21While the proposal is an original one, it builds heavily on aspects of previous analyses; see Fitzgibbons et al. (2008) for an overview. The partitioning of the context-set is inspired by the shrinking of the context-set C in Stateva’s (2005) original proposal, the role of cutoffs and of minimal predication domains is inspired by Herdan (2008) and Fitzgibbons et al. (2008), and the use of a context-sensitive function is inspired by the use of a context-sensitive function for the positive as in Kennedy (2007). For reasons of space, I cannot evaluate the various analyses of the (plural) superlative. However, I will briefly explain why I cannot use the analysis that is ultimately defended by Fitzgibbons et al. (2008). They propose a logical form that relies on the so-called ‘double star’ (‘**’) distributivity operator in the scope of the superlative morpheme, as in (i). (This operator is usually used for transitive relations with plural arguments such as Ben and Paul love Mia and Pia.)

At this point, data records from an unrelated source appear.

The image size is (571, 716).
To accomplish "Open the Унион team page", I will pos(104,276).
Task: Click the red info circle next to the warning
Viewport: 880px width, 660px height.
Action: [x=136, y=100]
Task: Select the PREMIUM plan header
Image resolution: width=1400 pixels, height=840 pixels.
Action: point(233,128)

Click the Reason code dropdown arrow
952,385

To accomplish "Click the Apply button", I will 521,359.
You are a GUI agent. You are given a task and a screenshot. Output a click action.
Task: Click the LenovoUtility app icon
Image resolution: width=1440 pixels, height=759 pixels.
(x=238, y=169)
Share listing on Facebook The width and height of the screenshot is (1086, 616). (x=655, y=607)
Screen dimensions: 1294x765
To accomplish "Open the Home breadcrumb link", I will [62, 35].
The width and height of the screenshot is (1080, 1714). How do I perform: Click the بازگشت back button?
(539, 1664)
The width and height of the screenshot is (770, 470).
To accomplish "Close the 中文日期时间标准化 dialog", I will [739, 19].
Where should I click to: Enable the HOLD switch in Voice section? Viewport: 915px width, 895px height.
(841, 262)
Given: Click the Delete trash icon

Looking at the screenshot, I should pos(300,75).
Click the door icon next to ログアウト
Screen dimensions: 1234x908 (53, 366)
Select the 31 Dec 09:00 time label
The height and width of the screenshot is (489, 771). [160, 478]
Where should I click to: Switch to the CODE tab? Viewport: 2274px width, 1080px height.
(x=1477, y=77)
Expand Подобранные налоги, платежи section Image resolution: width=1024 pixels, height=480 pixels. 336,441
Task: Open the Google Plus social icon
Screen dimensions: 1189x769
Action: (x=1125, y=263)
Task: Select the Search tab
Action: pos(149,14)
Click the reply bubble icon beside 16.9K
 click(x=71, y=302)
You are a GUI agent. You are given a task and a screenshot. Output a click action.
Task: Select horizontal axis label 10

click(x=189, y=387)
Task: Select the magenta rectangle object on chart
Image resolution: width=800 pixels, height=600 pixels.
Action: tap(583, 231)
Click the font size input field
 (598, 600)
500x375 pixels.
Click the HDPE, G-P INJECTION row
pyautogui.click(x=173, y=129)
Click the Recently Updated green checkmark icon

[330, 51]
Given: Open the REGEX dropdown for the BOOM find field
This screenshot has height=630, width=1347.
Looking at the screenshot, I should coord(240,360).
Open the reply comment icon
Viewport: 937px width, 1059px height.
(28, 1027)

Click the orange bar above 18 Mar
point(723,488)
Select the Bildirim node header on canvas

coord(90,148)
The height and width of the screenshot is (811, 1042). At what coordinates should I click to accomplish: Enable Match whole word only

(i) Fitzgibbons et al. (2008: (21))
  [Ben and Paul [-est [**tall]]]

I see two problems for a transfer of this proposal to mitfree plus superlative. First, the distributive effect of mitfree plus superlative hinges on mitfree itself. However, mitfree has a higher syntactic position than the superlative. In fact, mitfree cannot project in a position that is closer to the adjective; see (ii). A surface-oriented syntax thus predicts that the distribution scopes above the contribution of the superlative structure, contrary to (i).

    1. (ii)
    1. *Ben
    2.   Ben
    1. ist
    2. is
    1. der
    2. the
    1. mit
    2. mitfree
    1. größte.
    2. tallest

Second, it is also semantically impossible that mitfree has scope below the superlative. The narrow scope would enforce a combination of mitfree with the meaning of the positive. However, as argued at length above, this option is ruled out on independent grounds. Against this background, the behavior of mitfree plus superlative could even be used as a vital argument against the **-analysis of distributive superlatives in general. A thorough discussion will be left to future research.

22One would also like to better understand the relation between mitfree and its use as a bound particle; recall the examples (11) and (12) from the introduction. While the meaning of the bound particle is certainly close to the meaning proposed for mitfree, it is an open question whether there are fine-grained differences.

Abbreviations

accomp′ = accompaniment relation as defined in (54), ag′ = agent relation, AP = adjectival phrase, bearer′ = bearer relation, C = context-set, Ccontrast = individuals of a context-set that are not in a minimal predication domain, comitative′ = comitative relation, Cpred = individuals of a context-set that are in a minimal predication domain, DP = determiner phrase, D-state = Davidsonian state, fpos = context-sensitive function relevant for the meaning of the positive form, fsup = context-sensitive function relevant for the meaning of the superlative form, G = function from sets of singular individuals to plural individuals, i as a subscript = implicit, K-state = Kimian state, mitadv = adverbial free mit, mitfree = generalized free mit, mitsup = free mit with the superlative, pos as a subscript = positive form, PP = prepositional phrase, PTC = particle, REFL = reflexive, th′ = theme relation, ≤ = is part of, ≰ = is not part of

Acknowledgements

This research was supported by the Deutsche Forschungsgemeinschaft (project A1 of the SFB 833 “The Construction of Meaning”). I very much thank three anonymous reviewers, Claudia Maienborn, and Sarah Metzger for their detailed and very helpful comments on earlier versions of the present paper. I owe thanks to Frauke Buscher, Johanna Herdtfelder, Julia Lukassek, Edith Scheifele, Stefan Sudhoff, and Sarah Zobel for the extensive discussion of various details. Finally, parts of this work were presented at “Event Semantics 16” in Düsseldorf (November 25, 2016), at the Leibniz-Zentrum Allgemeine Sprachwissenschaft in Berlin (July 04, 2017), and at “Linguistischer Arbeitskreis Köln” in Cologne (January 10, 2018). Thanks to the audiences for their valuable feedback.

Competing Interests

The author has no competing interests to declare.